**GOAL:** Rewrite the items as a Markdown table with the columns No. and Line, from the first line up to and including the line with "Action: 1339,811". Give each line its own numbered row and skip blank lines.

**RECORDS FOR THIS EXERCISE:**
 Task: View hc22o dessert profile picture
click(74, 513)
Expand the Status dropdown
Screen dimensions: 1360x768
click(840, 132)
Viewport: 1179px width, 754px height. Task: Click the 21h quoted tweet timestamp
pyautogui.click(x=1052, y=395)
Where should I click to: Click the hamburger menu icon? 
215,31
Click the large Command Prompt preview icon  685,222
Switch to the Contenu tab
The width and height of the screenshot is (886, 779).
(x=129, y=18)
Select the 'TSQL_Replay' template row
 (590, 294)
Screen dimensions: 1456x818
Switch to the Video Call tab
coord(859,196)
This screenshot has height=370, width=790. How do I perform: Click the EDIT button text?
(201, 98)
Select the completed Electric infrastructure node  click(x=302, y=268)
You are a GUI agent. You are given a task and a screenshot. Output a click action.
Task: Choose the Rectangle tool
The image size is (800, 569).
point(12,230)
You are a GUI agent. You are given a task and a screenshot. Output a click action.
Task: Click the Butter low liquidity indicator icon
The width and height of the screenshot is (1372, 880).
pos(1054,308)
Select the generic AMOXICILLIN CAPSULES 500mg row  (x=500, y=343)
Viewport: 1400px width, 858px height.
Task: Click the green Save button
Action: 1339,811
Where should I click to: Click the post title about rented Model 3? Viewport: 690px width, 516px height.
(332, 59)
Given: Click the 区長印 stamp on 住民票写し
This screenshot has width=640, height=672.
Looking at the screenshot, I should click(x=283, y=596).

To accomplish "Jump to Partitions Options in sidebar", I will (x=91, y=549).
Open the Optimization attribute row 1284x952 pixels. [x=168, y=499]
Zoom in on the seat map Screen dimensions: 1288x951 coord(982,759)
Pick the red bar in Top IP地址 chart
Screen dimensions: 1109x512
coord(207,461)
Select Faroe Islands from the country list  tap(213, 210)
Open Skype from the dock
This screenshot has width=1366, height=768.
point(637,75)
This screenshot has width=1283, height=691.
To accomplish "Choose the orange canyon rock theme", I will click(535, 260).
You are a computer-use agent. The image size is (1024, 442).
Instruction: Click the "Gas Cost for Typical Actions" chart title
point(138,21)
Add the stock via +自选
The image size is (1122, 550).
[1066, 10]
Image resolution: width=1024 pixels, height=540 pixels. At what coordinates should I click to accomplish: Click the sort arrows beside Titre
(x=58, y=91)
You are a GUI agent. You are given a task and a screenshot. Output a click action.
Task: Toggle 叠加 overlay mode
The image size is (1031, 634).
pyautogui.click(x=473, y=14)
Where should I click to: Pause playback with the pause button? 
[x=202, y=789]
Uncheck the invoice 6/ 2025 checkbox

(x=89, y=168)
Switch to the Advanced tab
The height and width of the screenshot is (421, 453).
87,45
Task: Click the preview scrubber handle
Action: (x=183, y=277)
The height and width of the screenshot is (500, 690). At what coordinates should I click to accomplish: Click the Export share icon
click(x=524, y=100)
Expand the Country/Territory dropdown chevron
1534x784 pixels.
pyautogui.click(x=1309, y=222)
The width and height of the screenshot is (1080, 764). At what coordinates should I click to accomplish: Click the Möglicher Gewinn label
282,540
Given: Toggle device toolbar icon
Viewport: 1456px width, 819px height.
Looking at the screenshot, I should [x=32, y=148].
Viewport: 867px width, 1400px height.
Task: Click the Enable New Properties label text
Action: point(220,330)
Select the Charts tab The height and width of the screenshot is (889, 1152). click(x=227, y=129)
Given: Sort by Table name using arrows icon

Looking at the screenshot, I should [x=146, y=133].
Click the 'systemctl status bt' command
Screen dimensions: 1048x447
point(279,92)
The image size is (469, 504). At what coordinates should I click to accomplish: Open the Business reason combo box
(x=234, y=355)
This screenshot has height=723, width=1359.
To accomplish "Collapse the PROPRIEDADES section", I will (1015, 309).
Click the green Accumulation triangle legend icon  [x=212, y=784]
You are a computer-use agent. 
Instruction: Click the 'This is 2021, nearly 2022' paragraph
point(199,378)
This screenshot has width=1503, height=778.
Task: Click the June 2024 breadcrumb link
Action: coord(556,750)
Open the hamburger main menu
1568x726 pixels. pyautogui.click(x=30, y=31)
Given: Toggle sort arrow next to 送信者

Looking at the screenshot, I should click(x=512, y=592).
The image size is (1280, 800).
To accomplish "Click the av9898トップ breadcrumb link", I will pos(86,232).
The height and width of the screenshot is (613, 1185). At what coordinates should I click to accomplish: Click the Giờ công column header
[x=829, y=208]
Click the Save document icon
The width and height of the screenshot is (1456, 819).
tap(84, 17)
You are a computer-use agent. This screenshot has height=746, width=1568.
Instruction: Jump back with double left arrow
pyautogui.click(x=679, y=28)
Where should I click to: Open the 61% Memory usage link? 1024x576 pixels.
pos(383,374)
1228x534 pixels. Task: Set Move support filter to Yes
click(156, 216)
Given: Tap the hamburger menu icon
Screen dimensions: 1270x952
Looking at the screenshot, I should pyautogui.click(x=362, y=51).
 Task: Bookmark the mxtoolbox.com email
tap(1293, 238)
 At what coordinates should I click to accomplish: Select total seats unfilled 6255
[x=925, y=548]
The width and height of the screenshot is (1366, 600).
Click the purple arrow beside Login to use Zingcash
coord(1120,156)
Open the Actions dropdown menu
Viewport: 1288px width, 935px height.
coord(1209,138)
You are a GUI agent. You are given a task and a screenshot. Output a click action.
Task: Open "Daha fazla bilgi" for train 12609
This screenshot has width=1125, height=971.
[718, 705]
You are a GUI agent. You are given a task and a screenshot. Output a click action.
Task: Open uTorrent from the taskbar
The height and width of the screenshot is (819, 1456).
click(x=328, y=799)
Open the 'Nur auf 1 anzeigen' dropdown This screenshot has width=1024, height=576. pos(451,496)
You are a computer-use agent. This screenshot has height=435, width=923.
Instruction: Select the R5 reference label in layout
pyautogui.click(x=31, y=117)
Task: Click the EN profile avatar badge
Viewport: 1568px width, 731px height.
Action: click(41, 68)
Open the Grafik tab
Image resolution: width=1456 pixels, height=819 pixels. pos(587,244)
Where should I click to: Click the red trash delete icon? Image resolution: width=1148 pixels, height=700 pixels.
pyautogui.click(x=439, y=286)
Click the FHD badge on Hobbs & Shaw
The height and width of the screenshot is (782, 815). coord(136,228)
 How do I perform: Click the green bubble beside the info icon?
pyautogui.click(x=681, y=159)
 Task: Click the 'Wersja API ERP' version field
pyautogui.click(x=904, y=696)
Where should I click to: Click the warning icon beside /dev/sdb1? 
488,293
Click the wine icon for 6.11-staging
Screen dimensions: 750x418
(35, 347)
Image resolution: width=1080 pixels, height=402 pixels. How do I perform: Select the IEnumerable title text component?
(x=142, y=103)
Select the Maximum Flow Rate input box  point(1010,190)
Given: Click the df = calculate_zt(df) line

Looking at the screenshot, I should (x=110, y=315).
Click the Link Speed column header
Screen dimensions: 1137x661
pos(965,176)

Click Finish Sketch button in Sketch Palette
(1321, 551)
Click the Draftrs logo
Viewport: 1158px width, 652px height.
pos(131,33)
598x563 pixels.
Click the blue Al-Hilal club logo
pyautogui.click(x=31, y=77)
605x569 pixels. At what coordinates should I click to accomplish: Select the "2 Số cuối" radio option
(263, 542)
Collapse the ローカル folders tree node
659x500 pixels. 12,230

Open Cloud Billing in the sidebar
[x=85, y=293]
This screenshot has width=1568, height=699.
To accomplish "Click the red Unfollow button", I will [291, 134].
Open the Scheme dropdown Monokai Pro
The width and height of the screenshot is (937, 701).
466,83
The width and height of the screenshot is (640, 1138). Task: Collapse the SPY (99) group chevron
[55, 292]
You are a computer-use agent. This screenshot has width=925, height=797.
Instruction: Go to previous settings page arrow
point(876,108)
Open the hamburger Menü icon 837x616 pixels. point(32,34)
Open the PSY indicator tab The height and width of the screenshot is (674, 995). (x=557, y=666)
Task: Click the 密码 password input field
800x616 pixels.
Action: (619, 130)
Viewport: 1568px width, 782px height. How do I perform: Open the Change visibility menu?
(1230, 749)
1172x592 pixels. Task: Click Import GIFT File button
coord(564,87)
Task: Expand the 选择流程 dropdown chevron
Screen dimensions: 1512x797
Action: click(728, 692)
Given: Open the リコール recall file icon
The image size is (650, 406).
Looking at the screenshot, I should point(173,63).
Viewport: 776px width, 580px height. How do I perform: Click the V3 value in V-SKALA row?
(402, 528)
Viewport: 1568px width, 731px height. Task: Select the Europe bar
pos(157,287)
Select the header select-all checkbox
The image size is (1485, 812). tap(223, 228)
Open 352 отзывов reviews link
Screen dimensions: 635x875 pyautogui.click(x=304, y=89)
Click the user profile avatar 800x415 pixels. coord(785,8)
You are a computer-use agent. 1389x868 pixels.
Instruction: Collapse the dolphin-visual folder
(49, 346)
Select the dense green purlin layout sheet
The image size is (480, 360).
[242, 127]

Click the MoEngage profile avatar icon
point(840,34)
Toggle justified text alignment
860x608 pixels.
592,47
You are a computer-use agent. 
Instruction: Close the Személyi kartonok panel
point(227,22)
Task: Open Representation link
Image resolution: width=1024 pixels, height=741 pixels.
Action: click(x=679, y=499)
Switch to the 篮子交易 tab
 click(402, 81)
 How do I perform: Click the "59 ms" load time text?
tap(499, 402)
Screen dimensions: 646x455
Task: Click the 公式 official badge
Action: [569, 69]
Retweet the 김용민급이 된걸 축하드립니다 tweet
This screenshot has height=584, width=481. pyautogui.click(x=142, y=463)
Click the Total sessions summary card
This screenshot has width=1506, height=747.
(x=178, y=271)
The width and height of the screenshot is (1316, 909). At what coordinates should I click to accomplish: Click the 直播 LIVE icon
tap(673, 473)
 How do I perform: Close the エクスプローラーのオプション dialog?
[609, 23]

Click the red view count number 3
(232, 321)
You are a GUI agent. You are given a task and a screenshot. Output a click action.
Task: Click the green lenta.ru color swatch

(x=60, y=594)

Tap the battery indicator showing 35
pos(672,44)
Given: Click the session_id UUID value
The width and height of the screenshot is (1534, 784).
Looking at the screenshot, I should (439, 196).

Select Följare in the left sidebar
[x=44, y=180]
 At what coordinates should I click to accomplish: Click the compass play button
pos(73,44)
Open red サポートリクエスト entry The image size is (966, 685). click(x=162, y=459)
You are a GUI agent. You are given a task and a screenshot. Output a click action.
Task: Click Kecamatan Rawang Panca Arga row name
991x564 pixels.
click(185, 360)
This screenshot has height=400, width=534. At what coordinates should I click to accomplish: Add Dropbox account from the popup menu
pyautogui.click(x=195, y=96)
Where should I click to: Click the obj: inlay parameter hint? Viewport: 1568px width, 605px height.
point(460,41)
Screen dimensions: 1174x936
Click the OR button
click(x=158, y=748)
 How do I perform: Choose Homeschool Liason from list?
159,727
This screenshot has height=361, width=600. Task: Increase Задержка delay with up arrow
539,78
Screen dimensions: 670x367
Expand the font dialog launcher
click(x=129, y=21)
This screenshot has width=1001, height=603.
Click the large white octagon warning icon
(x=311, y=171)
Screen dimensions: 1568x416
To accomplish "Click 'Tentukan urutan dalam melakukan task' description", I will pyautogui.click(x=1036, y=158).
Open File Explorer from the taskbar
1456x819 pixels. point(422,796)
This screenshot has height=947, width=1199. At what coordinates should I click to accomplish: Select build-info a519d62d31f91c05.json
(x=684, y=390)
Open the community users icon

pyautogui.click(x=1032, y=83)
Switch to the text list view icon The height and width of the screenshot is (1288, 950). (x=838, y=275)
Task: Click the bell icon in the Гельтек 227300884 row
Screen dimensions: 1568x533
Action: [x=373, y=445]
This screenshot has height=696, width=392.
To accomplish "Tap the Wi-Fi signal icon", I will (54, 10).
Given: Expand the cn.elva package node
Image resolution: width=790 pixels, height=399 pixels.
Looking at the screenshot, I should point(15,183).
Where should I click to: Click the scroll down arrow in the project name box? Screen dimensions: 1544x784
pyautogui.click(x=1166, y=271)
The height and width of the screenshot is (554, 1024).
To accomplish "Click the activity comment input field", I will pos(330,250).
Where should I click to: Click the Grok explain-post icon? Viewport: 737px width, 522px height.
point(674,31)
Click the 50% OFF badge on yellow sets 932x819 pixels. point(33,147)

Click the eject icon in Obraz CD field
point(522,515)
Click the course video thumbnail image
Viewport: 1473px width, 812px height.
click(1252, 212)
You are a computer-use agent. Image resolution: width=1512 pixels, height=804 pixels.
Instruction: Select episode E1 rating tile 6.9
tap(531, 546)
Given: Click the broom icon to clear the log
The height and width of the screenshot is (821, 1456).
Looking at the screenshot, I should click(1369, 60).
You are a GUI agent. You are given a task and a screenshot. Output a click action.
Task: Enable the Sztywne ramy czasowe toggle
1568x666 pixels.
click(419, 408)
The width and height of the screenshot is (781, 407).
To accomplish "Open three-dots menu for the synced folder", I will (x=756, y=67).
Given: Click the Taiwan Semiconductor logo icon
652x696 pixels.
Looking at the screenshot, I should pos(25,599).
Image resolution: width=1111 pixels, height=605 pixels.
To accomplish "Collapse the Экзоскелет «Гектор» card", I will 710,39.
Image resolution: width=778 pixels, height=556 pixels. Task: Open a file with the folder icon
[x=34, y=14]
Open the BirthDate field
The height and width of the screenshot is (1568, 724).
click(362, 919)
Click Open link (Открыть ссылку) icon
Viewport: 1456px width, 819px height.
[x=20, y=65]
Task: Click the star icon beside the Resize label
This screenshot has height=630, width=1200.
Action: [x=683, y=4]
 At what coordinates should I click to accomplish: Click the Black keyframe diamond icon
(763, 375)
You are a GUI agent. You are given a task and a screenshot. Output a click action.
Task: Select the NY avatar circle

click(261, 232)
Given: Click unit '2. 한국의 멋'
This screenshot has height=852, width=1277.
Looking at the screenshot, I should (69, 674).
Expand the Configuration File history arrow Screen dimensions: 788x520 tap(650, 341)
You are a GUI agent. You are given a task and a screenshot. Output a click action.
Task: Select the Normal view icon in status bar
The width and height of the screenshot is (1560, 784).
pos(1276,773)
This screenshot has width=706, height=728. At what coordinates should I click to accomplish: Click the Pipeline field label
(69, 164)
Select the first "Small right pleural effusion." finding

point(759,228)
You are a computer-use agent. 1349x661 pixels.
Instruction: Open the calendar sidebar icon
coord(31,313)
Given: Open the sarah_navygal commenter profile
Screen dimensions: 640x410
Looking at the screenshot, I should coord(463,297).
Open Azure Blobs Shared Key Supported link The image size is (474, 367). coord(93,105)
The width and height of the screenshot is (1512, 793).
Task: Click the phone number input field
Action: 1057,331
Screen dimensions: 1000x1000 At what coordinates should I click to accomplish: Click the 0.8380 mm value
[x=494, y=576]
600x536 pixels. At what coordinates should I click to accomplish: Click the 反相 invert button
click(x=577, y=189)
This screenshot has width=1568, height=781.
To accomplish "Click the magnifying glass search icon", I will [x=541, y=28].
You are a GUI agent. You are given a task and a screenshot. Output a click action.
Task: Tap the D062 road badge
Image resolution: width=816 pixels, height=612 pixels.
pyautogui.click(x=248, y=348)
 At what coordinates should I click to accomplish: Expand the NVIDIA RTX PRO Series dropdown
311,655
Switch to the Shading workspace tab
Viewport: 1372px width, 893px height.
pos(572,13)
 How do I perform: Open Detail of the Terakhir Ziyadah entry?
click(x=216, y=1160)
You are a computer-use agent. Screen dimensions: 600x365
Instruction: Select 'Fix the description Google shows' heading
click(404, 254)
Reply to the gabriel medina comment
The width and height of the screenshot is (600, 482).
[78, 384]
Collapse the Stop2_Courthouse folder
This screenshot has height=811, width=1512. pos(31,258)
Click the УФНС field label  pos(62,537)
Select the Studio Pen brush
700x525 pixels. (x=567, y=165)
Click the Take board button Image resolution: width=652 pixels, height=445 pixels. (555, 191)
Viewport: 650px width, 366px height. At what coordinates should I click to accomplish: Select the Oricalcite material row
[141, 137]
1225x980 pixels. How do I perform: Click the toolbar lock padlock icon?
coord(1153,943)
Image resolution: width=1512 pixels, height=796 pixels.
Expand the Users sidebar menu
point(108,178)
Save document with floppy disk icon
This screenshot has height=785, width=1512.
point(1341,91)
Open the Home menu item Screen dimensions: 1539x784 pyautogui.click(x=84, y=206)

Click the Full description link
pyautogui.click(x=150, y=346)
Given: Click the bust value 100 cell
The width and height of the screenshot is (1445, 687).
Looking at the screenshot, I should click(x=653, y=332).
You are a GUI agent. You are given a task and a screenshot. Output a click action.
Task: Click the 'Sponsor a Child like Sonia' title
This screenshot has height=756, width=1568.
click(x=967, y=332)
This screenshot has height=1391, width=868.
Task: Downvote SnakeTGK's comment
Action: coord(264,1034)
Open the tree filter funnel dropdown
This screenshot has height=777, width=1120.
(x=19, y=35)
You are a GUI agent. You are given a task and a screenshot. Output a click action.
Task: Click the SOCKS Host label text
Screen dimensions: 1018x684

**ANSWER IN FULL:**
| No. | Line |
|---|---|
| 1 |  Task: View hc22o dessert profile picture |
| 2 | click(74, 513) |
| 3 | Expand the Status dropdown |
| 4 | Screen dimensions: 1360x768 |
| 5 | click(840, 132) |
| 6 | Viewport: 1179px width, 754px height. Task: Click the 21h quoted tweet timestamp |
| 7 | pyautogui.click(x=1052, y=395) |
| 8 | Where should I click to: Click the hamburger menu icon?  |
| 9 | 215,31 |
| 10 | Click the large Command Prompt preview icon  685,222 |
| 11 | Switch to the Contenu tab |
| 12 | The width and height of the screenshot is (886, 779). |
| 13 | (x=129, y=18) |
| 14 | Select the 'TSQL_Replay' template row |
| 15 |  (590, 294) |
| 16 | Screen dimensions: 1456x818 |
| 17 | Switch to the Video Call tab |
| 18 | coord(859,196) |
| 19 | This screenshot has height=370, width=790. How do I perform: Click the EDIT button text? |
| 20 | (201, 98) |
| 21 | Select the completed Electric infrastructure node  click(x=302, y=268) |
| 22 | You are a GUI agent. You are given a task and a screenshot. Output a click action. |
| 23 | Task: Choose the Rectangle tool |
| 24 | The image size is (800, 569). |
| 25 | point(12,230) |
| 26 | You are a GUI agent. You are given a task and a screenshot. Output a click action. |
| 27 | Task: Click the Butter low liquidity indicator icon |
| 28 | The width and height of the screenshot is (1372, 880). |
| 29 | pos(1054,308) |
| 30 | Select the generic AMOXICILLIN CAPSULES 500mg row  (x=500, y=343) |
| 31 | Viewport: 1400px width, 858px height. |
| 32 | Task: Click the green Save button |
| 33 | Action: 1339,811 |